#### Activity list:
1. In the review of the outflow simulation, retype the passage starting with "Significance. If the" and going on through "major comments (3)".
2. According to the review of the outflow simulation, why can't the claimed sustained outflow and 0.14c terminal velocity yet be trusted as free from numerical diffusion or transient artifacts? Answer in one to three sentences.

Significance. If the reported outflows prove robust under resolution and convergence checks, the result would be significant because it suggests that purely hydrodynamic effects combined with radiative cooling can sustain collimated bipolar outflows over thousands of gravitational radii in the absence of magnetic fields. This would provide a quantitative benchmark (terminal velocity 0.14c, angular-momentum-dependent mass-loss rate) that could be compared with observations of low-luminosity AGN jets and would challenge the necessity of magnetic tension for initial collimation in geometrically thick flows.

major comments (3)
  1. [Methods / Simulation Setup] The abstract and methods description provide no information on grid resolution, convergence tests, or the precise form of the outer boundary conditions at 2651 Rs. Without these, it is impossible to determine whether the claimed sustained outflow and terminal velocity of 0.14c are free from numerical diffusion or transient artifacts over such large radial distances.
  2. [Results] The central claim that the bipolar outflow is collimated and reaches a true terminal velocity requires demonstration of stable vertical mass flux at the outer boundary over long integration times; no time series of mass outflow rate or radial profiles of velocity at multiple epochs are referenced, leaving the sustainability assertion unsupported.
  3. [Results] The statement that outflow rate depends on angular momentum is presented without quantitative values, tables, or figures showing the functional dependence across the explored range of specific angular momenta, rendering the dependence claim qualitative rather than falsifiable.
minor comments (2)
  1. [Abstract] Typographical error in the abstract: 'thatbipolar' should read 'that bipolar'.

#### Provided material:
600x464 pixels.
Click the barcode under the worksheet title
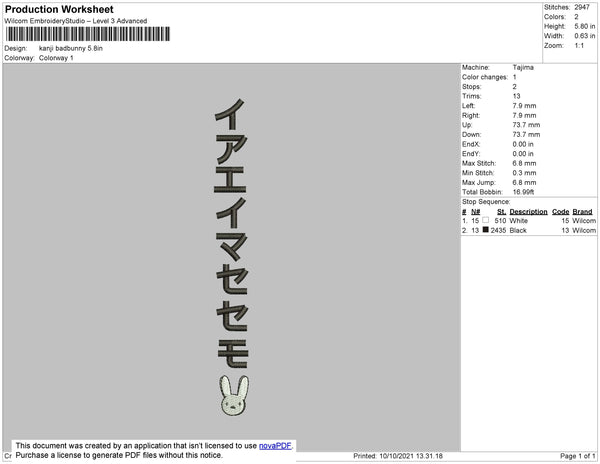click(x=88, y=34)
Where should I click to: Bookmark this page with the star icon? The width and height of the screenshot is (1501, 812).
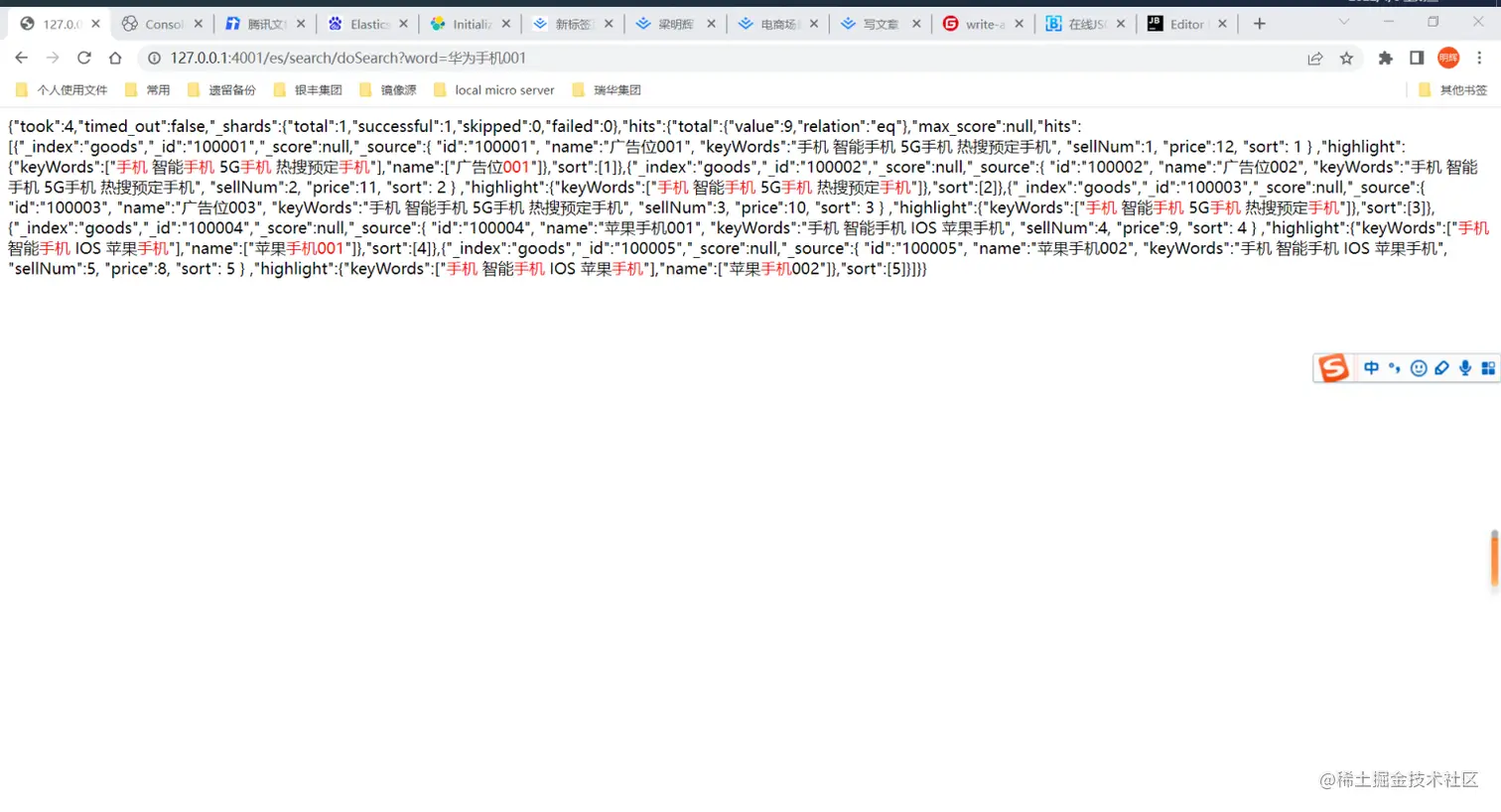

#### Answers below:
1.
Significance. If the reported outflows prove robust under resolution and convergence checks, the result would be significant because it suggests that purely hydrodynamic effects combined with radiative cooling can sustain collimated bipolar outflows over thousands of gravitational radii in the absence of magnetic fields. This would provide a quantitative benchmark (terminal velocity 0.14c, angular-momentum-dependent mass-loss rate) that could be compared with observations of low-luminosity AGN jets and would challenge the necessity of magnetic tension for initial collimation in geometrically thick flows.

major comments (3)

2. The abstract and methods description give no information on grid resolution, convergence tests, or the precise form of the outer boundary conditions at 2651 Rs. Without these details, the review says, it is impossible to determine whether the outflow and terminal velocity are free from numerical diffusion or transient artifacts over such large radial distances.